← Todas as notícias

Economia e Industrialização

80 milhões de negativados: e o produtor que quebrou, quem conta?

Scheid puxa o assunto que a política evita: o endividamento que está sufocando quem levanta cedo para produzir.

Conversa próxima com dois produtores em galpão — escuta sóbria

Tem uma conta que campanha nenhuma gosta de mostrar: a do produtor que quebrou.

Bruno Scheid mostrou. E fez em voz alta a pergunta que o setor costuma fazer baixinho: "Sabe quantos bons produtores rurais se matam no Brasil de hoje?"

Não é frase de efeito. É a ponta mais dura de um processo que começa no juro, passa pela dívida rolada e termina dentro de casa. Gente que abriu região, que financiou máquina, que apostou na safra, que empregou vizinho. E que, num ano ruim, ficou sem saída e sem ninguém para escutar.

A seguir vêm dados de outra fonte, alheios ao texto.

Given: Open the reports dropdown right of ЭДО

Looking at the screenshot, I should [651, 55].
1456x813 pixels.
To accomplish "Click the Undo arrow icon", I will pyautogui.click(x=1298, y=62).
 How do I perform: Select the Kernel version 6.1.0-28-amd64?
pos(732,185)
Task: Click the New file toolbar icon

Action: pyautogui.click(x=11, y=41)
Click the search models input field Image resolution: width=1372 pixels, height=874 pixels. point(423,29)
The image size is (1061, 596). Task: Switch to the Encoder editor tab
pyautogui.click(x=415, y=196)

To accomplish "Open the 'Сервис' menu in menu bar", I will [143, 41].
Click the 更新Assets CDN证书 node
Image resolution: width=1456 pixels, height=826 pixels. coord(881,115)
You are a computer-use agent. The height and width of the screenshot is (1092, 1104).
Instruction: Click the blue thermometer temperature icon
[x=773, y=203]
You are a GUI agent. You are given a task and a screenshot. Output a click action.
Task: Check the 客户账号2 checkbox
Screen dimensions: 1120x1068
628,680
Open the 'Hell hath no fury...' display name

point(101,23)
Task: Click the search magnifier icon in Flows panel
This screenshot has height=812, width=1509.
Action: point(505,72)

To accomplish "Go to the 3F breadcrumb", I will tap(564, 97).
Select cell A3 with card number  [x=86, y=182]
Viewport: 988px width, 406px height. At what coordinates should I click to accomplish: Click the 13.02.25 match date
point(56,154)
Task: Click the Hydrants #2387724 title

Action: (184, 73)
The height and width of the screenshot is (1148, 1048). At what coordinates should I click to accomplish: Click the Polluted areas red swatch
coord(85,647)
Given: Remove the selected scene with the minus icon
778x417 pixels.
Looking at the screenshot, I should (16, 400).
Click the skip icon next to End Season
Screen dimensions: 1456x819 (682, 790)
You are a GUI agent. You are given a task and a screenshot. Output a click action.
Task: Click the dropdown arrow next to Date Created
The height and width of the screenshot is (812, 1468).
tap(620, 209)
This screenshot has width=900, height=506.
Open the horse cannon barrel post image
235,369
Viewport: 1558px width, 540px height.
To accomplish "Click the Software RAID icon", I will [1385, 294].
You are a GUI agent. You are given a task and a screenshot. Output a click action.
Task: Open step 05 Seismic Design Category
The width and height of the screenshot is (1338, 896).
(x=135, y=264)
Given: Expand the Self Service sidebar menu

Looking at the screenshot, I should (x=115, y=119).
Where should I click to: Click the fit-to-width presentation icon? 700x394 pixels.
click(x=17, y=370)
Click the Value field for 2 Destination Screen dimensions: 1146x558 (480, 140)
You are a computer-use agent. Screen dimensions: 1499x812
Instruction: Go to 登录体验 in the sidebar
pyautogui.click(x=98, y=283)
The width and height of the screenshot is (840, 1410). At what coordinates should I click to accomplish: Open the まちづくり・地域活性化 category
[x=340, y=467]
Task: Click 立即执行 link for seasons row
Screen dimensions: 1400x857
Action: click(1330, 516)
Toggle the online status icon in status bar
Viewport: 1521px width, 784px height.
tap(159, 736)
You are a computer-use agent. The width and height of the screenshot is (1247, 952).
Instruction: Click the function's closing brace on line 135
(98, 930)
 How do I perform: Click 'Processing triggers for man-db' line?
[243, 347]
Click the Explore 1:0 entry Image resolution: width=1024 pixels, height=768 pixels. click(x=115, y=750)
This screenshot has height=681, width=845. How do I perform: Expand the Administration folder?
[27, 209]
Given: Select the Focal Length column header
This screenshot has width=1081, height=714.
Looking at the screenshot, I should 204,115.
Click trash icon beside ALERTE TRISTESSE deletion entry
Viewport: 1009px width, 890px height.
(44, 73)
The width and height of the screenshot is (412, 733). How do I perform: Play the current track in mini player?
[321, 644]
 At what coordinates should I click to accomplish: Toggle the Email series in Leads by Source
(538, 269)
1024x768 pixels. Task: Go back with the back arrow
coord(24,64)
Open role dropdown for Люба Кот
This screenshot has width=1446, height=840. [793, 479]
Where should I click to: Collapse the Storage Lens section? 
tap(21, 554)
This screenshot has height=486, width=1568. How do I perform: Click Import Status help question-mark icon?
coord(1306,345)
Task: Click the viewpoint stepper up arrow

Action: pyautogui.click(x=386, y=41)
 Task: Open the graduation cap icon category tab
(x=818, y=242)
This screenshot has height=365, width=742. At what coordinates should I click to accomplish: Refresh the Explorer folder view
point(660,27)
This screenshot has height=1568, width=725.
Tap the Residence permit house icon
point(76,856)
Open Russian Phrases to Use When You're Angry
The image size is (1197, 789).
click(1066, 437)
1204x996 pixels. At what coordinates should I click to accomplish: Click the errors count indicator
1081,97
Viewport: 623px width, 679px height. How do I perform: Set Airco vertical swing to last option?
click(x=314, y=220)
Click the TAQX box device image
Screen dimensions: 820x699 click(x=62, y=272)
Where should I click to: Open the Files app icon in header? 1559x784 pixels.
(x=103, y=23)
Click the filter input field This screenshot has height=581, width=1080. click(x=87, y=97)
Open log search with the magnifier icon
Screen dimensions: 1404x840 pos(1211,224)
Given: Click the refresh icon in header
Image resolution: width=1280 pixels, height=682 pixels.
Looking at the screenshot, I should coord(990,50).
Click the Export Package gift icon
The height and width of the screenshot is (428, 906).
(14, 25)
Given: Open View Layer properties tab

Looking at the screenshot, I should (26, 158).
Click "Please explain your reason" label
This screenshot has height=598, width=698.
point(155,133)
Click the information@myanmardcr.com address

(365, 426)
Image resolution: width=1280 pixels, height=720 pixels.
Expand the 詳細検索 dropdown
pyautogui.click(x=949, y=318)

O pré-candidato ao Senado por Rondônia não tratou o tema como espetáculo. Tratou como diagnóstico. E emendou o dado: "Estamos com 80 milhões negativados no Brasil." Para Scheid, é "um dos maiores números negativados da história do Brasil".

Oitenta milhões de nomes sujos, nas contas do pré-candidato. Oitenta milhões de brasileiros que não pegam crédito, não trocam o trator, não ampliam o barracão, não contratam o funcionário.

Cada um desses nomes é um negócio que parou de crescer.

E quem empurrou o país até aqui não foi o produtor. Foi o Governo Federal, que cobra caro, atrasa licença, arbitra preço com importação subsidiada e trata quem produz como suspeito. Foi a gestão estadual, que assiste ao pequeno afundar sem programa sério de assistência dentro da porteira. E foi a esquerda, que aprendeu a chamar dívida de "problema individual" quando o endividado é quem trabalha.

O produtor rural não pediu esmola. Pediu regra que caiba no bolso e mercado que pague o que ele entrega.

E é aqui que a conversa vira industrialização.

Rondônia vende cru e compra pronto. O leite sai do resfriador e volta em pacote, mais caro. O boi sai vivo. A tora sai bruta. O grão sai a granel. Toda a margem que resolveria a dívida do produtor é embolsada em outro estado.

Enquanto isso, a indústria de transformação responde por cerca de 6% do PIB estadual (IBGE) e a capacidade instalada de processamento de leite opera com 62,5% ociosa: são 4 milhões de litros por dia de capacidade para 1,5 milhão processado. A fábrica existe. Está parada.

Fábrica funcionando é preço melhor na porteira, contrato de longo prazo e emprego para o filho do produtor não precisar sair de Rondônia.

Onde tem indústria, tem emprego. Onde tem emprego, tem futuro. E onde tem futuro, ninguém precisa carregar sozinho o peso de uma dívida.